The response must contain every line below in which "agent" appears.

*****

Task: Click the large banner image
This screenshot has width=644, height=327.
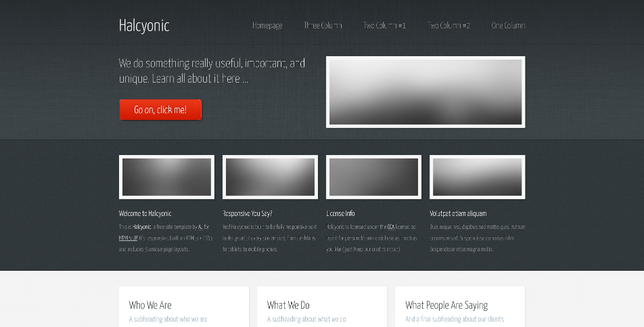Action: (x=426, y=92)
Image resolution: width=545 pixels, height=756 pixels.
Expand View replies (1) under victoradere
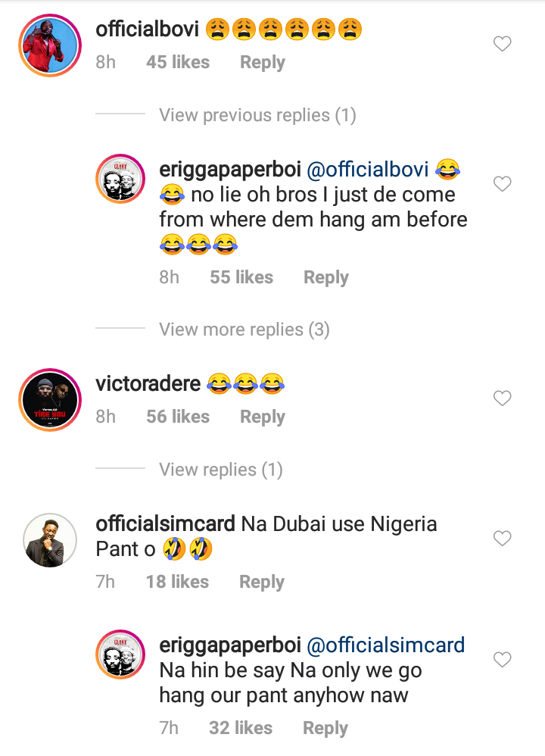pyautogui.click(x=220, y=470)

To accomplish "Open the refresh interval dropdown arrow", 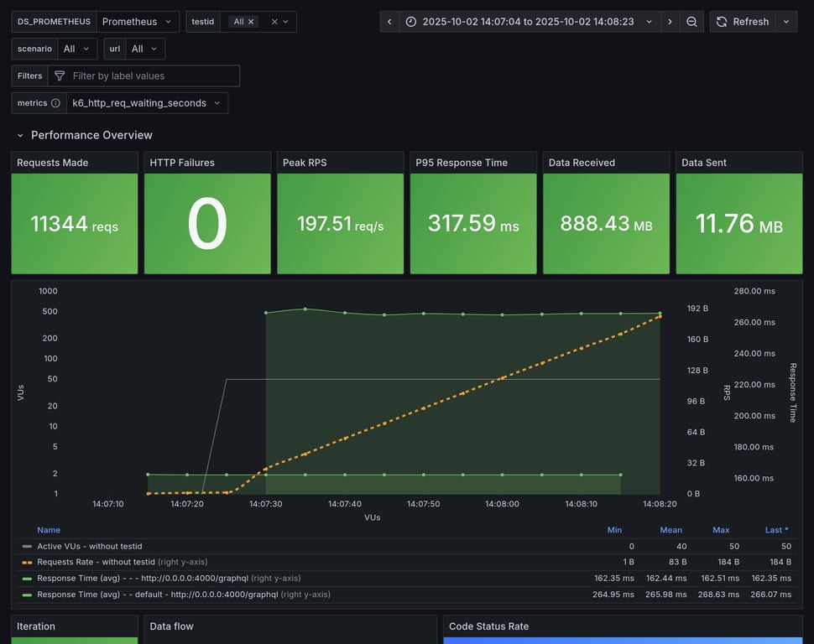I will pos(786,22).
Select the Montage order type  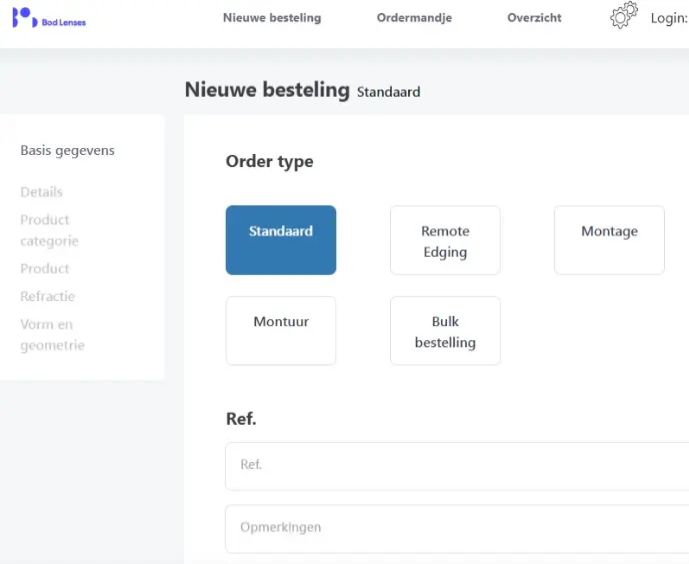(609, 240)
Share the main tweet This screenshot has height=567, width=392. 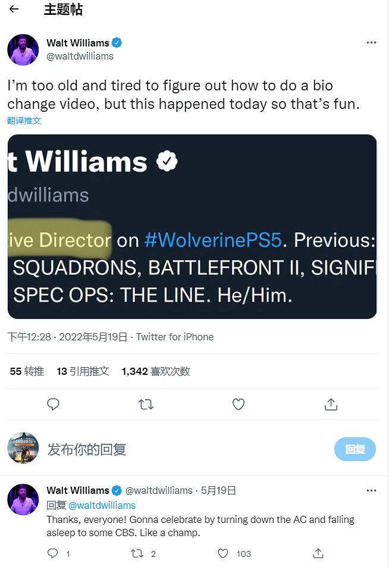click(331, 405)
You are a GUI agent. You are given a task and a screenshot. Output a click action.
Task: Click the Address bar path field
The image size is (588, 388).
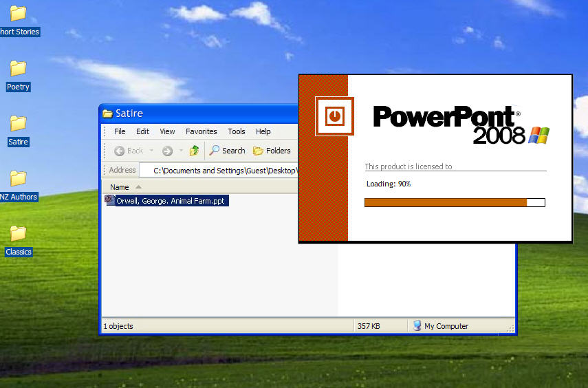tap(220, 170)
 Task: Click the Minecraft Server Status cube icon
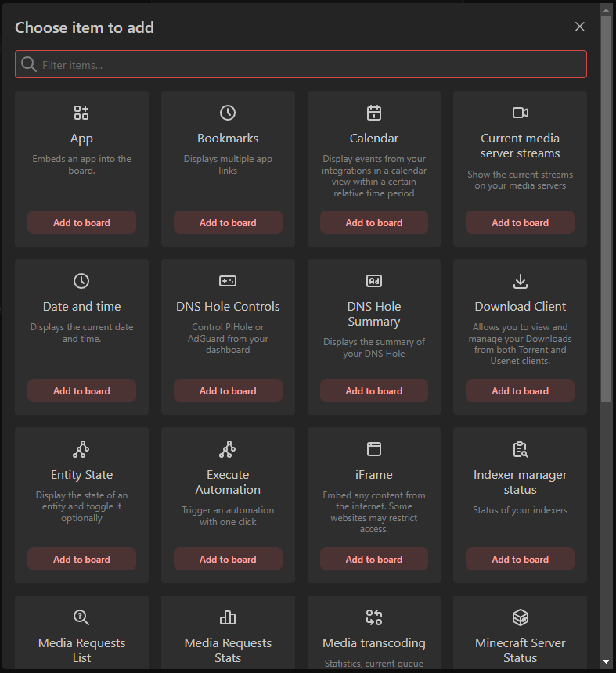[x=520, y=617]
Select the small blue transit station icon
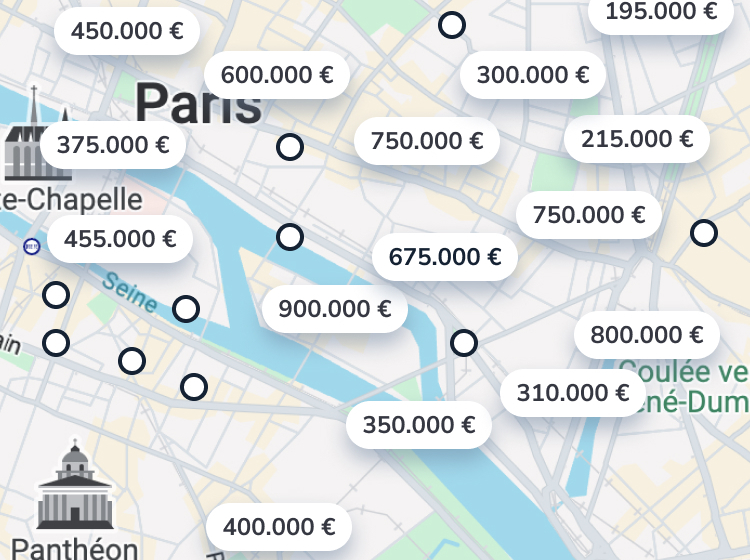Image resolution: width=750 pixels, height=560 pixels. pyautogui.click(x=32, y=245)
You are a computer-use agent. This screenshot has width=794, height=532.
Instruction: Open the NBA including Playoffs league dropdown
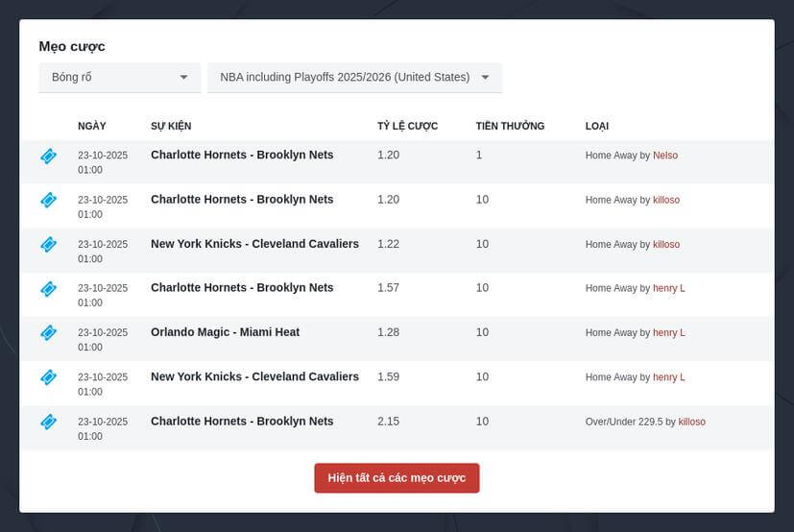pyautogui.click(x=354, y=78)
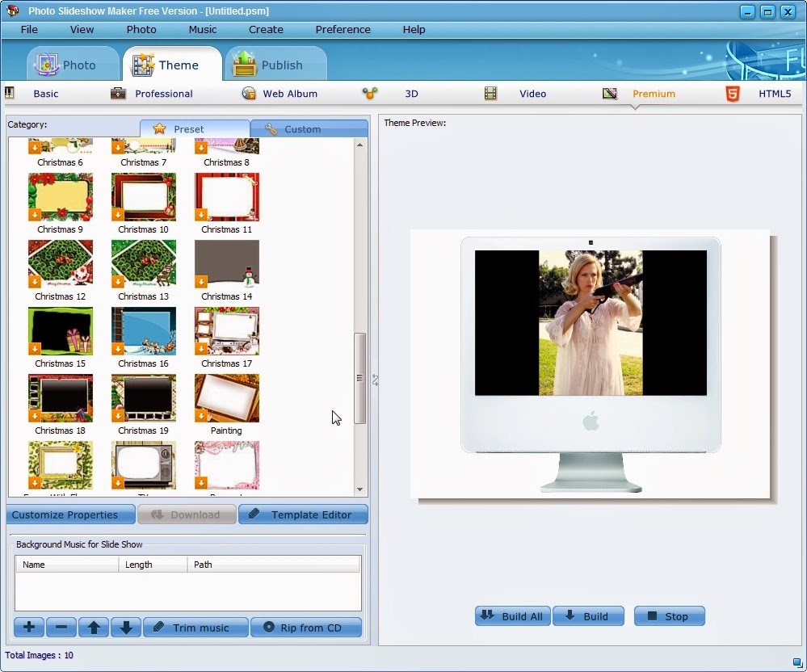Remove selected track with the minus icon
The height and width of the screenshot is (672, 807).
pyautogui.click(x=61, y=627)
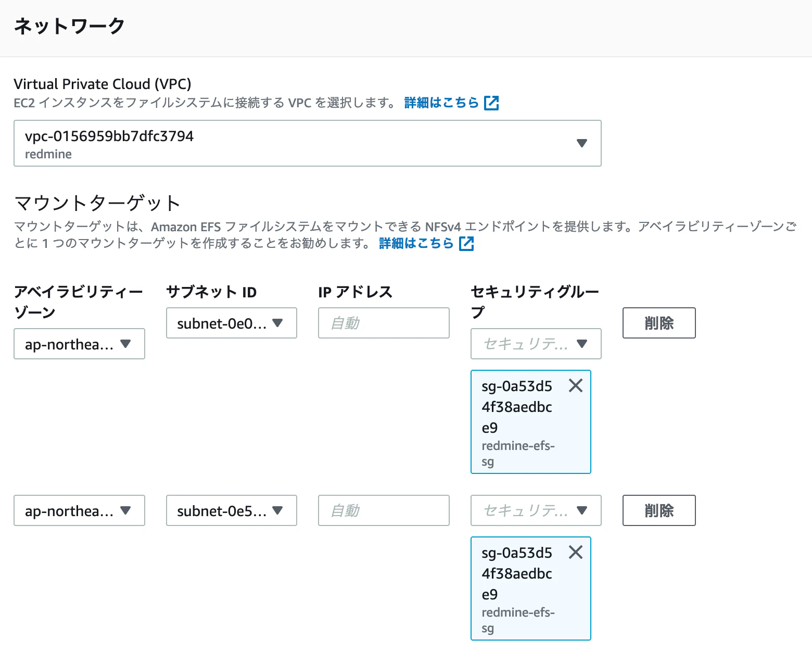Select the subnet-0e5 subnet ID dropdown
This screenshot has height=651, width=812.
(x=232, y=510)
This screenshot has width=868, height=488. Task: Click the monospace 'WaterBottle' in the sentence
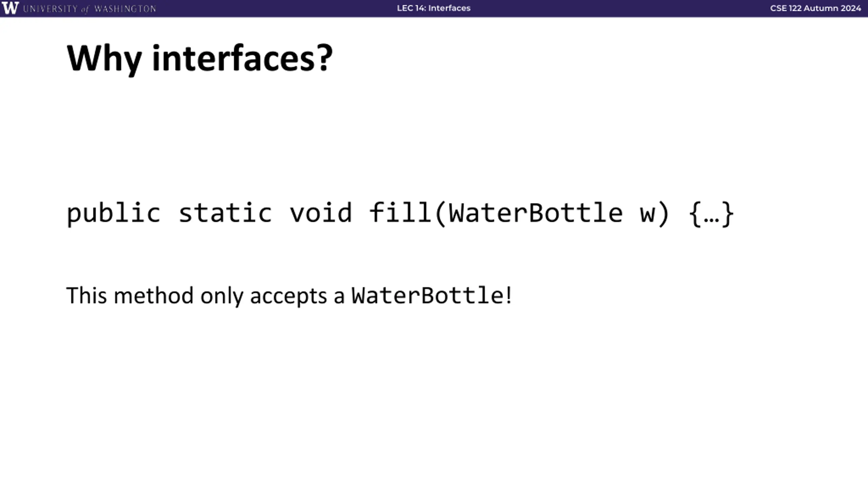coord(428,296)
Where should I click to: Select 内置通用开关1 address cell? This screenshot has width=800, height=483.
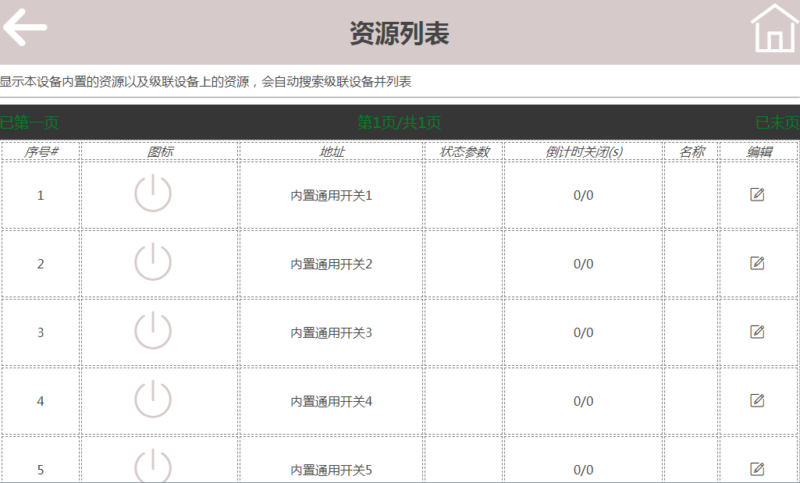(x=331, y=195)
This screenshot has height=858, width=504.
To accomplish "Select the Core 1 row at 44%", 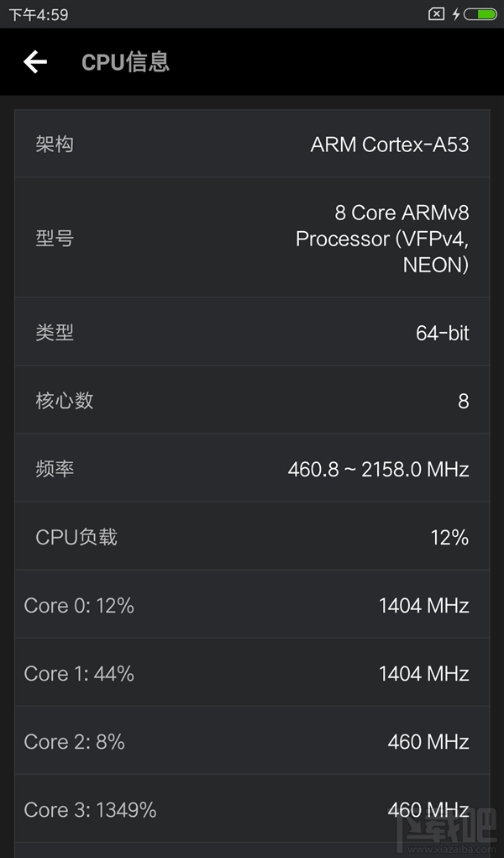I will 252,673.
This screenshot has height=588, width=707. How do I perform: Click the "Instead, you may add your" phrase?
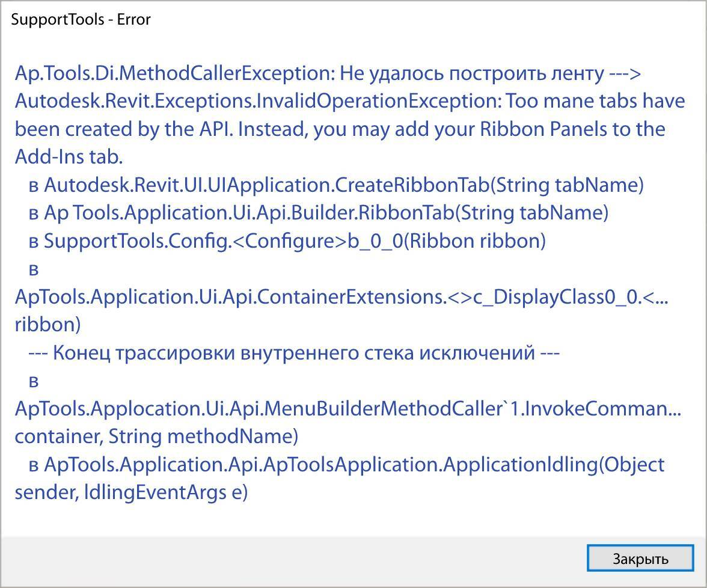point(345,129)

*****

▶ [TASK RESPONSE]:
You are a GUI agent. You are given a task and a screenshot. Output a click action.
You are a computer-use agent. This screenshot has width=794, height=532.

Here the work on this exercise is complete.